Excerpt from a dataset:
=-=-=-=-=

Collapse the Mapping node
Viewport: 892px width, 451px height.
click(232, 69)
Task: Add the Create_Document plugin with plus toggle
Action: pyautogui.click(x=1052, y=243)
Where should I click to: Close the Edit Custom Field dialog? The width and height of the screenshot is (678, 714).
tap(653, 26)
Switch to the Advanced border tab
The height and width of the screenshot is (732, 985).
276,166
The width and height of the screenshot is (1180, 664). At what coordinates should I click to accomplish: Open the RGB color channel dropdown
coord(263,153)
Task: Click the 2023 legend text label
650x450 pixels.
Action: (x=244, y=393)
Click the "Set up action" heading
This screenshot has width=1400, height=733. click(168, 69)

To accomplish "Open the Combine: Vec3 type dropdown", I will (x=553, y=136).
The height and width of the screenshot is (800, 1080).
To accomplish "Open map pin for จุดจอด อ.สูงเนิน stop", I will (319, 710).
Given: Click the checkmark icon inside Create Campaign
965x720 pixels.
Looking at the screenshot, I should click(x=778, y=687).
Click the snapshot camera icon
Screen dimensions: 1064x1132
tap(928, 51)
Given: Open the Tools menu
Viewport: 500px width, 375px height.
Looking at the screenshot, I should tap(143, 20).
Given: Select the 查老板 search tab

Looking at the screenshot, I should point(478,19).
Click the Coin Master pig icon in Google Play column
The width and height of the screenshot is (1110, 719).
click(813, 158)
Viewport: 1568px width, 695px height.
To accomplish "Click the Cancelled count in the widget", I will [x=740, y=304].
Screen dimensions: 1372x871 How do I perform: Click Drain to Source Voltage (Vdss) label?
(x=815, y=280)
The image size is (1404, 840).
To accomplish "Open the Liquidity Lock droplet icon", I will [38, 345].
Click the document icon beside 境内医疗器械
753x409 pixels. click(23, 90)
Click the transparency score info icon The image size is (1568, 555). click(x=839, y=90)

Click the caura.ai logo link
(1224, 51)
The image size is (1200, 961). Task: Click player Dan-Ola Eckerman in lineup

=-=-=-=-=

## Exercise brief
Reproduce the records word for word, from the first line through the line that contains "will (x=553, y=136).", including both.

## Answer to the problem
Collapse the Mapping node
Viewport: 892px width, 451px height.
click(232, 69)
Task: Add the Create_Document plugin with plus toggle
Action: pyautogui.click(x=1052, y=243)
Where should I click to: Close the Edit Custom Field dialog? The width and height of the screenshot is (678, 714).
tap(653, 26)
Switch to the Advanced border tab
The height and width of the screenshot is (732, 985).
276,166
The width and height of the screenshot is (1180, 664). At what coordinates should I click to accomplish: Open the RGB color channel dropdown
coord(263,153)
Task: Click the 2023 legend text label
650x450 pixels.
Action: (x=244, y=393)
Click the "Set up action" heading
This screenshot has width=1400, height=733. click(168, 69)

To accomplish "Open the Combine: Vec3 type dropdown", I will (x=553, y=136).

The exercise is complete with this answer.